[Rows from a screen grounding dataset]
-- -- --

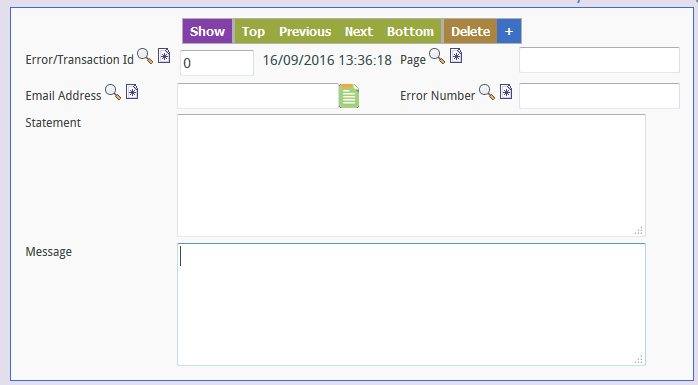Jump to the Top record
This screenshot has width=698, height=385.
(x=253, y=32)
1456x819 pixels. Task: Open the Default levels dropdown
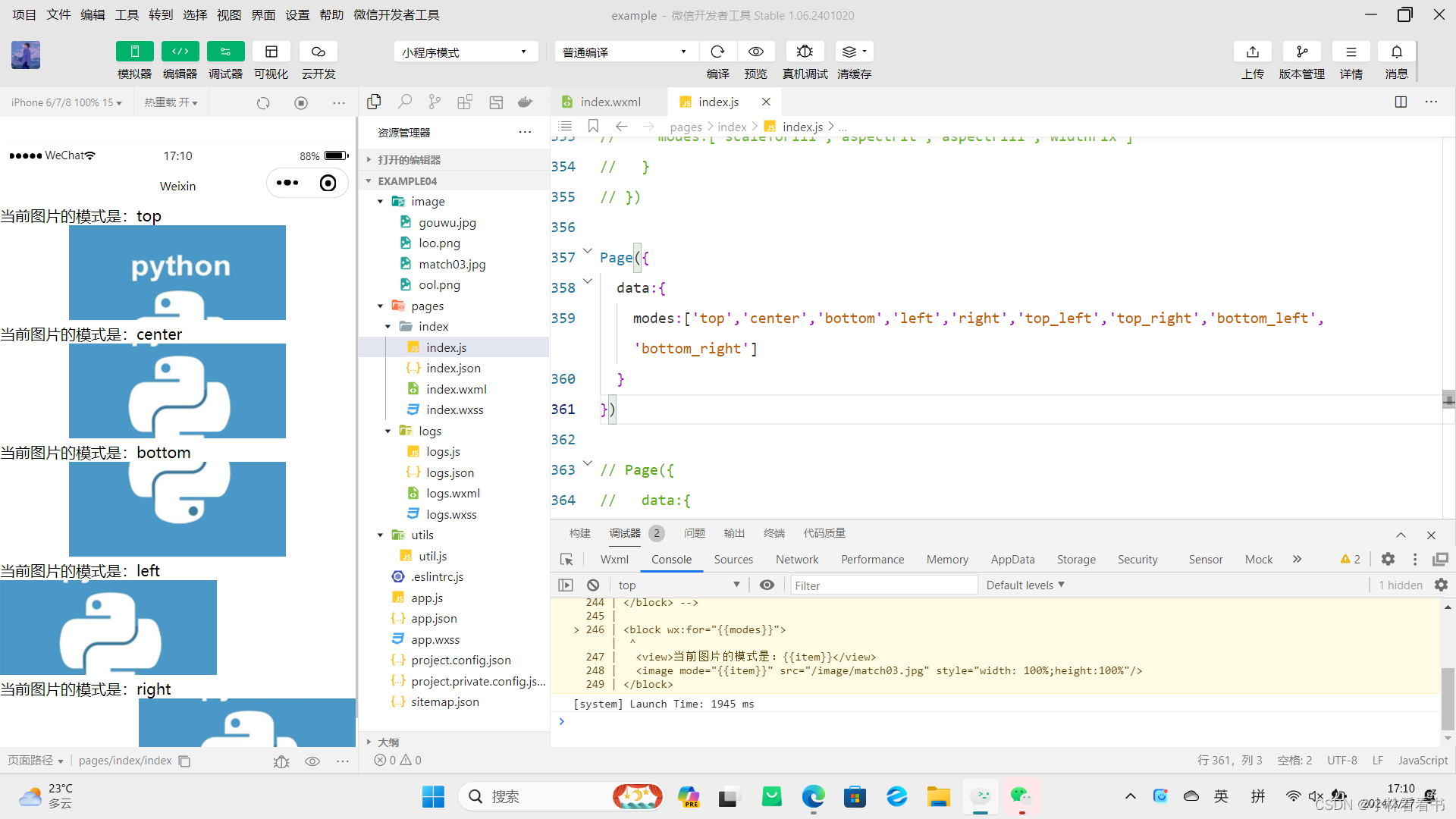[1025, 585]
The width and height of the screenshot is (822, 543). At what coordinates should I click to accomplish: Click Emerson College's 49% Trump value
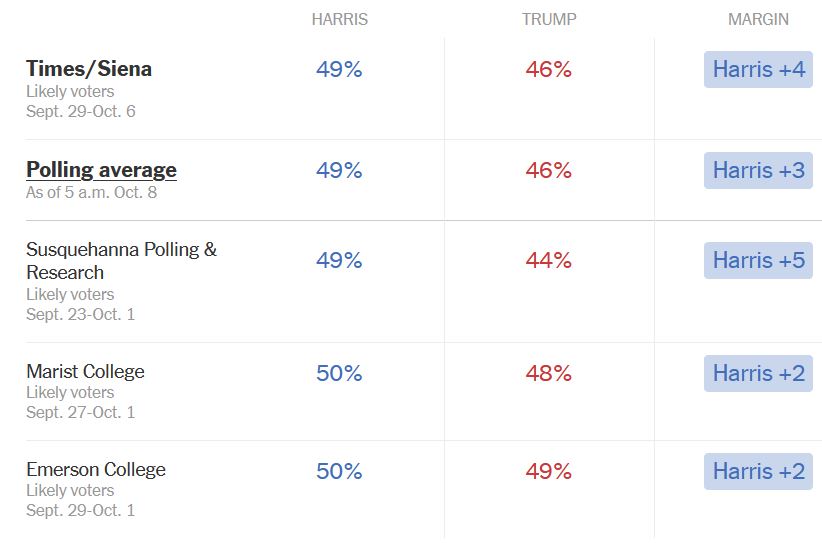pos(549,472)

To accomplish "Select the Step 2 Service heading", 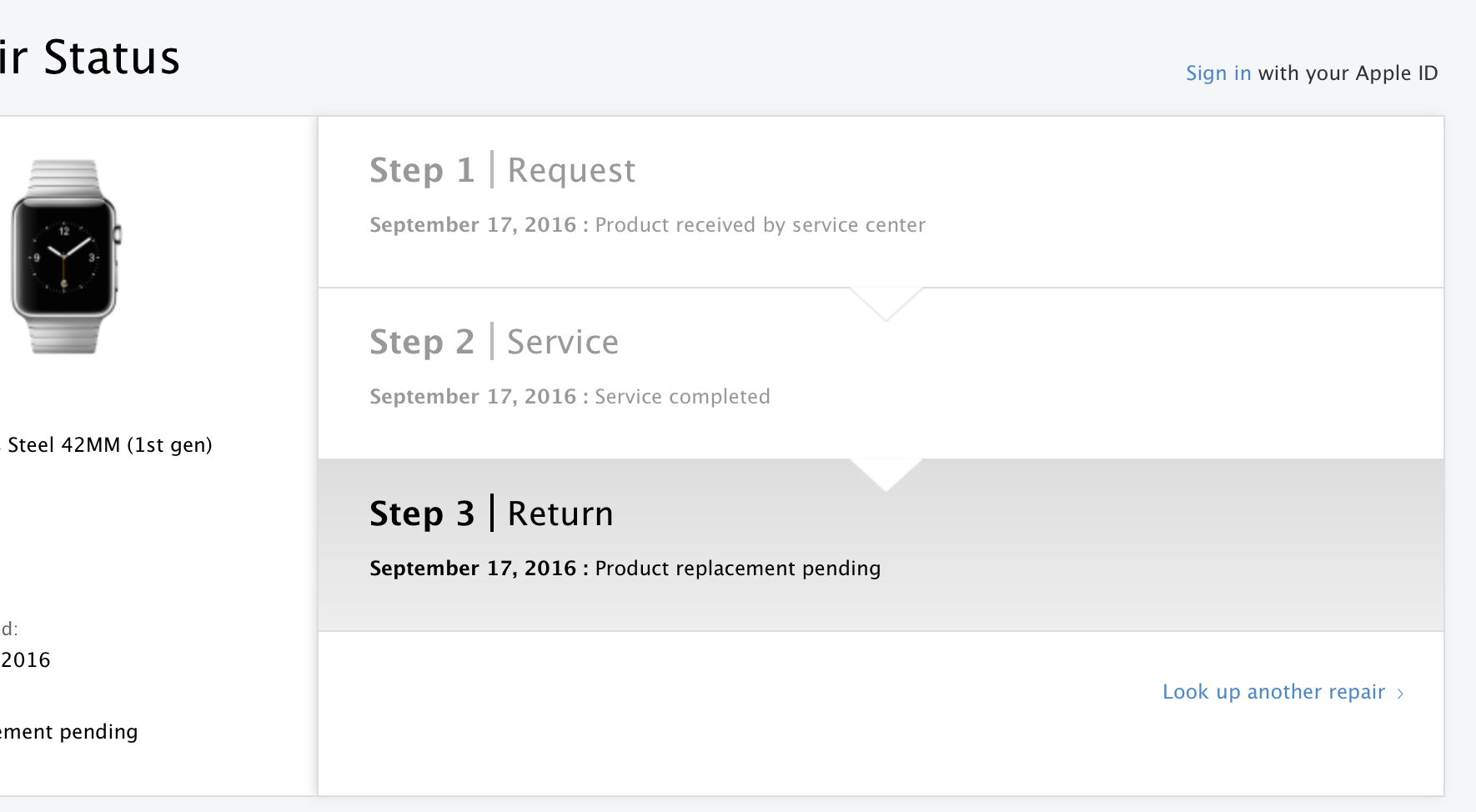I will pos(494,342).
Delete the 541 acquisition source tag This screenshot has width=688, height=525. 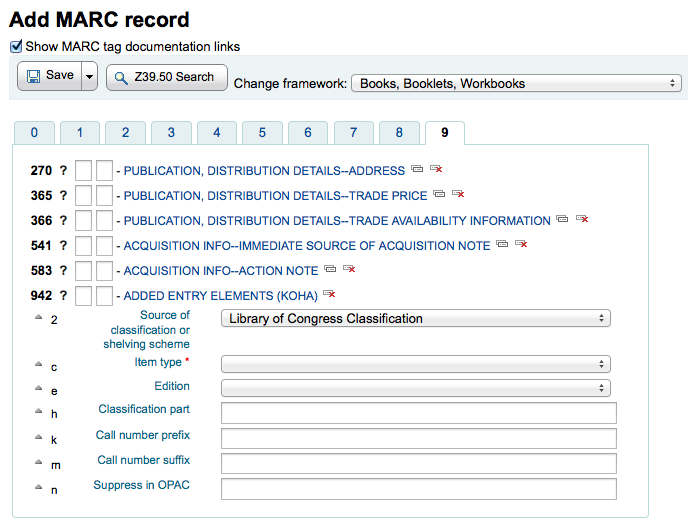pos(520,245)
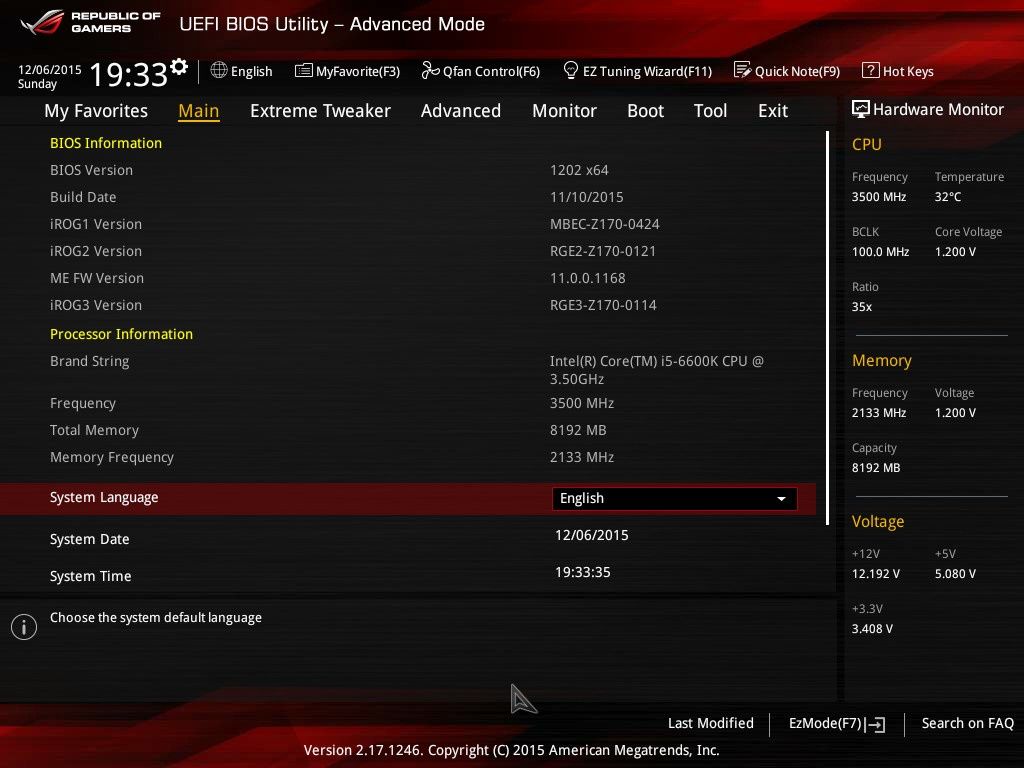Show Hot Keys question mark icon

[x=871, y=70]
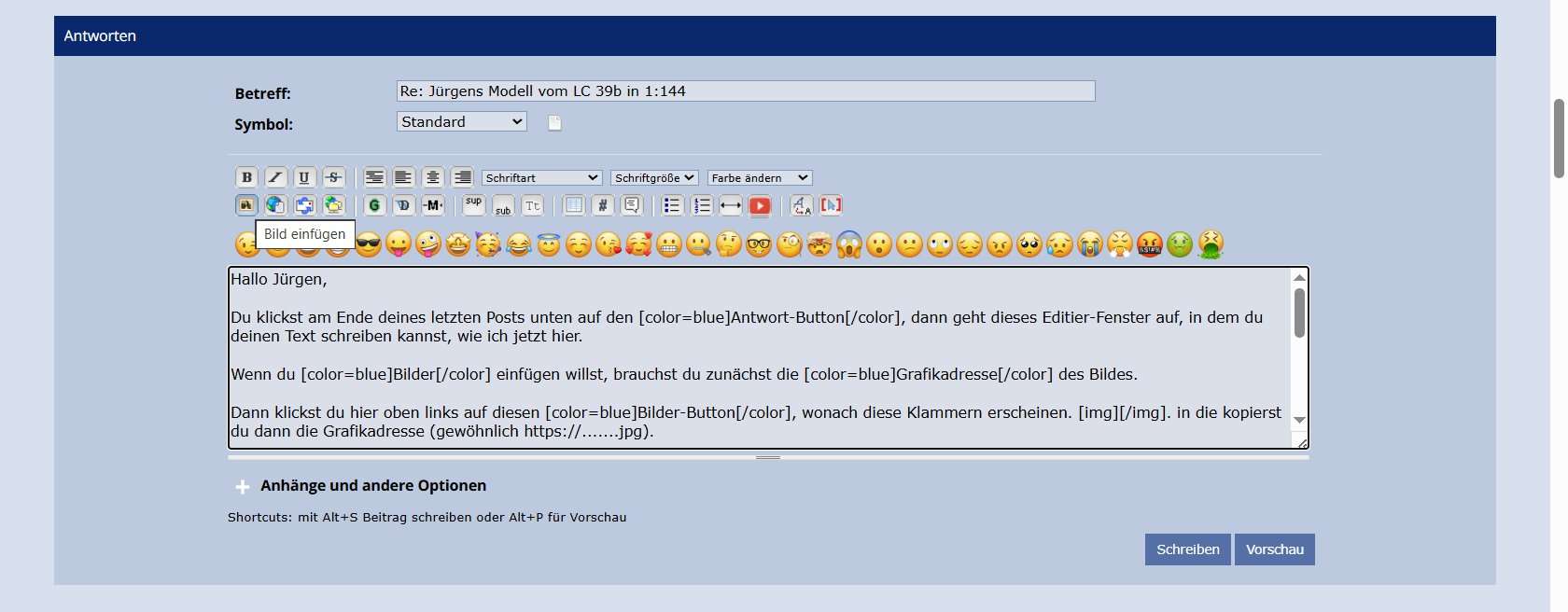Apply underline formatting
The width and height of the screenshot is (1568, 612).
tap(304, 177)
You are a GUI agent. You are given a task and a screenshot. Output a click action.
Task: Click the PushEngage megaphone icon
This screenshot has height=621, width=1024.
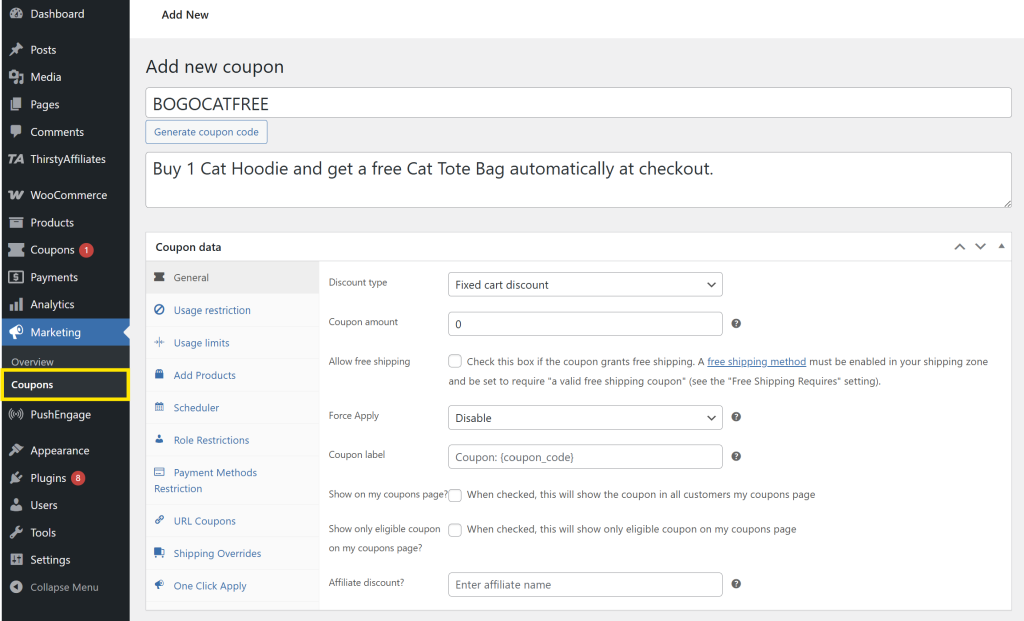(x=17, y=414)

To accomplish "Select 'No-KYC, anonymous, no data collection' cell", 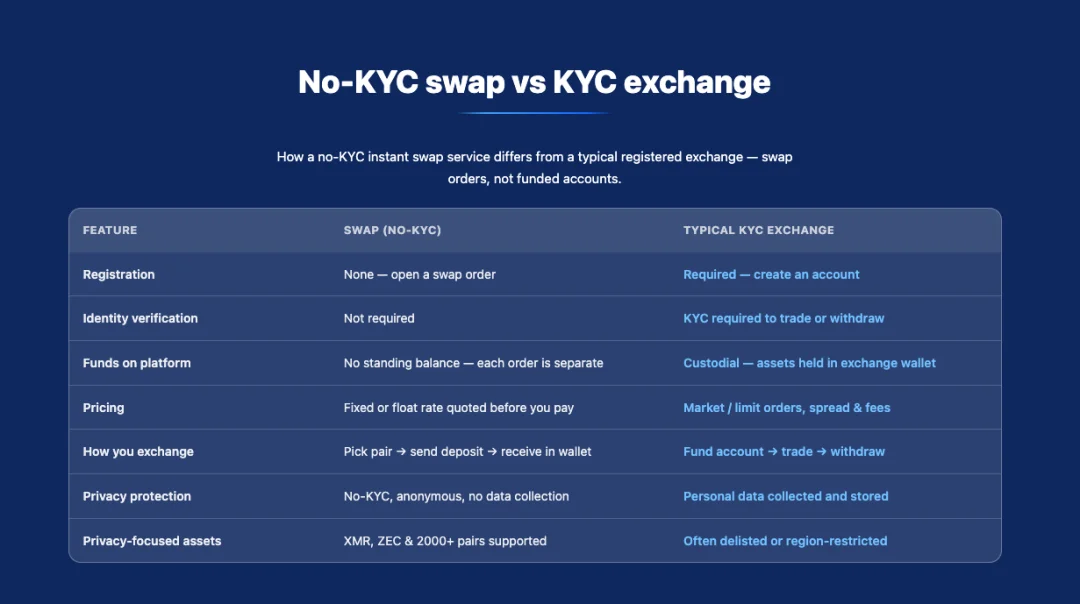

-- -- --

## Exercise
Copy the entries verbatim, beginning with their first line and stopping after the line that contains "pos(549,472)". Omit the pictures from your copy.

## In response
Jump to the Top record
This screenshot has width=698, height=385.
(x=253, y=32)
1456x819 pixels. Task: Open the Default levels dropdown
[1025, 585]
The width and height of the screenshot is (822, 543). At what coordinates should I click to accomplish: Click Emerson College's 49% Trump value
pos(549,472)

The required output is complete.